Was ist dir denn lieber? Ein LAN-Kabel mit kaputtem Sicherungsstiftchen oder ein kaputter Router + kaputtes Notebook wenn das Kabel hält und die komplette Elektronik am LAN-Anschluss draufgeht? 

Statt irgendwelche Kapriolen zu veranstalten um einen LAN-Anschluss reißfester zu machen und damit alles andre zu gefährden wäre hier wohl die richtigere Lösung die betrunkenen Deppen draußen zu lassen!


----------



## keinnick (6. April 2014)

*AW: abreißsicheres LAN-Kabel*



Klarostorix schrieb:


> Ihr kennt bestimmt alle das Problem: Man ist auf einer LAN, steckt sein Kabel in den Switch und freut sich.

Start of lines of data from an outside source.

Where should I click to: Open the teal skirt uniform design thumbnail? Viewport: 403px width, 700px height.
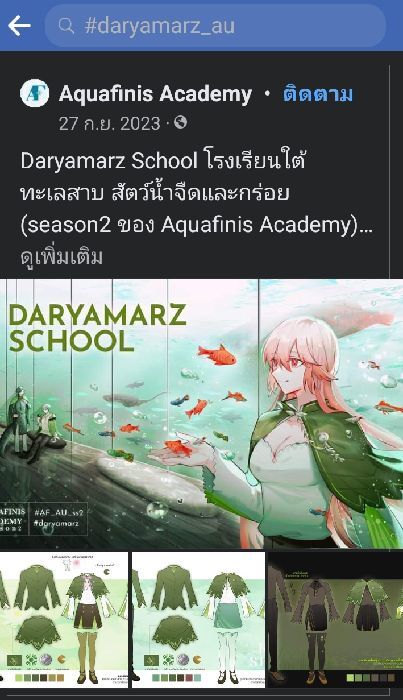click(x=199, y=620)
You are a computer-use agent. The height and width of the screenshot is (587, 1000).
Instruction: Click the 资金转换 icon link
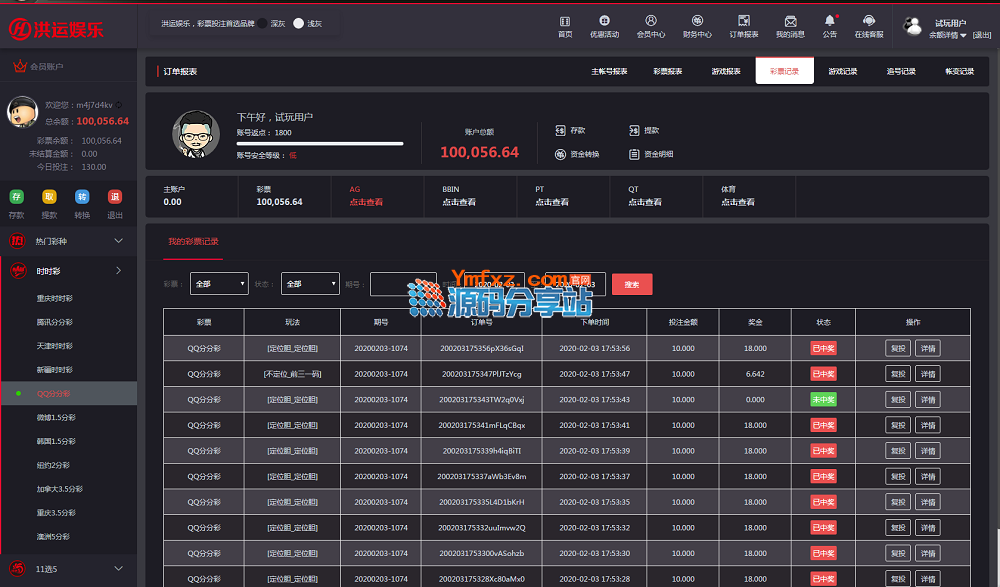561,154
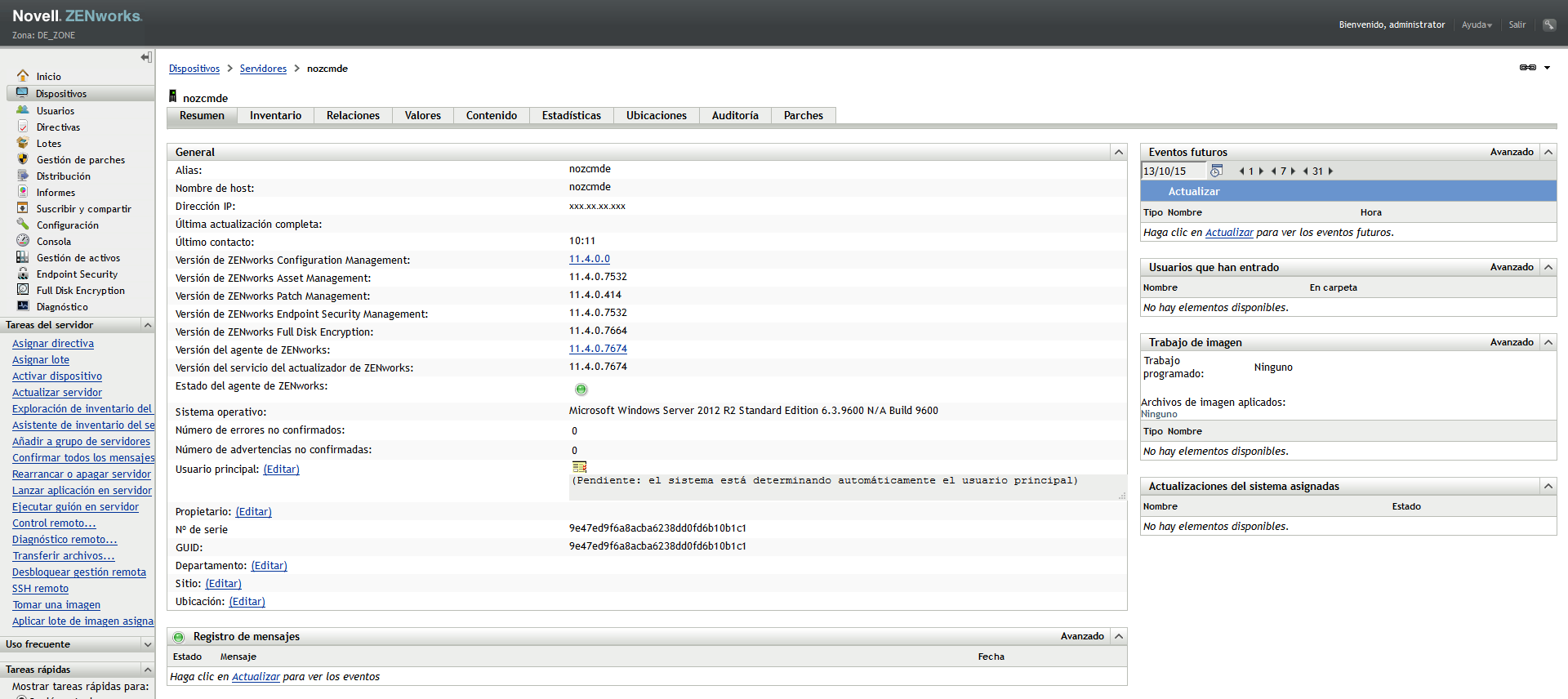Click the Usuario principal edit note icon
The height and width of the screenshot is (699, 1568).
(x=580, y=467)
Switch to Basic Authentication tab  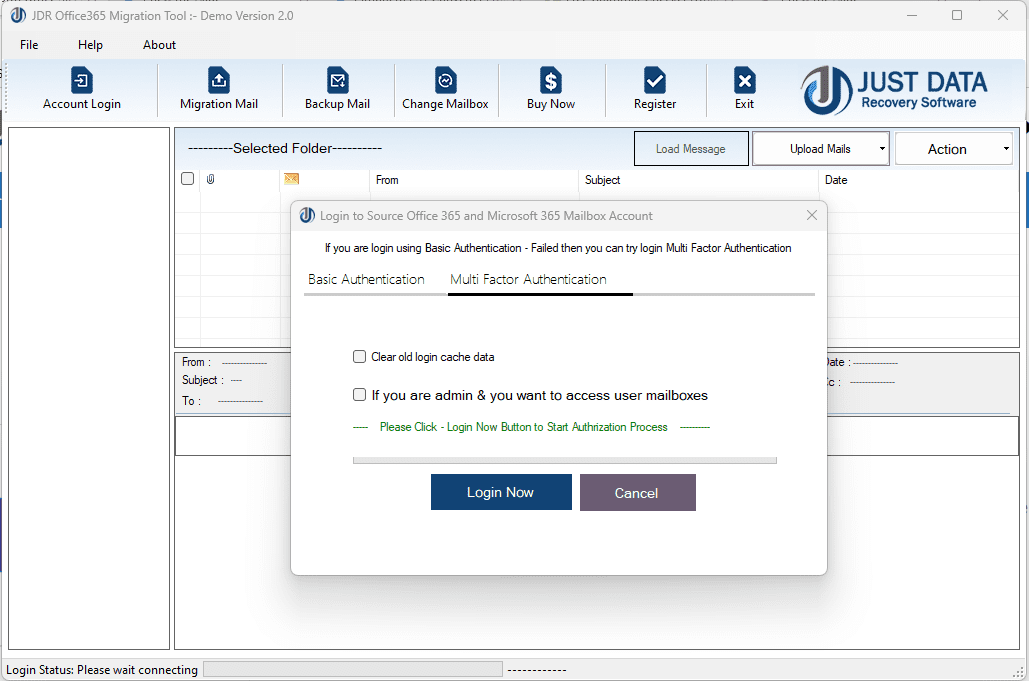[366, 280]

Dann stolpert ein betrunkener Depp über das Kabel und die Kunststoffsicherung gegen das Herausrutschen aus dem Router bricht ab.



Ich kenne auch das Problem bei dem ein "betrunkener Depp" einen kompletten Rechner vom Tisch befördert hat, weil genau das was Du beschrieben hast, leider nicht passiert ist.


----------



## Superwip (6. April 2014)

*AW: abreißsicheres LAN-Kabel*

...oder die Buchse ausgerissen wird...

Prinzipiell gibt es schon Stecker die zusätzlich verschraubbar sind aber dann braucht man auch eine entsprechende Buchse, es gibt auch sehr Reißfeste Kabel die mit Stahl- oder Armidfasern verseilt sind.


----------



## Klarostorix (6. April 2014)

*AW: abreißsicheres LAN-Kabel*

Das Beispiel war natürlich etwas überspitzt. Ich habe nicht danach gefragt, wie viel Sinn das macht, sondern ob jemand da etwas entsprechendes kennt 

@wip: Hast du da mal einen Link in die Richtung?


----------



## Incredible Alk (6. April 2014)

*AW: abreißsicheres LAN-Kabel*

Verschraubte RJ45er gibts massenhaft, einfach in einschlägigen Shops suchen. 
RJ45 Netzwerk Anschlusskabel CAT 6 S/FTP [1x RJ45-Stecker - 1x RJ45-Stecker] 5 m Rot, Schwarz EFB Elektronik im Conrad Online Shop | 986609


----------



## Abductee (6. April 2014)

*AW: abreißsicheres LAN-Kabel*

Das einfachste wär das Kabel mit einem Kabelbinder zu sichern.
Belüftungslöcher zum Einfädeln, oder Schlauchdurchführungen hat fast jedes Gehäuse.
Bei einem Notebok kann man das Kensingtonschloss zweckentfremden.


----------



## TheBadFrag (7. April 2014)

*AW: abreißsicheres LAN-Kabel*

Einfach die Kabel hochlegen und gut. Ich war schon auf so vielen LANs und habe selbst schon etliche veranstaltet und da ist noch nie einer über nen Kabel gefallen. Wenn die Kabel aufm Tisch liegen, kann das ja auch nicht passieren.


----------



## Incredible Alk (7. April 2014)

*AW: abreißsicheres LAN-Kabel*

Was da auch in fast allen Lebenslagen helfen kann ist das gute alte BW-Panzertape. 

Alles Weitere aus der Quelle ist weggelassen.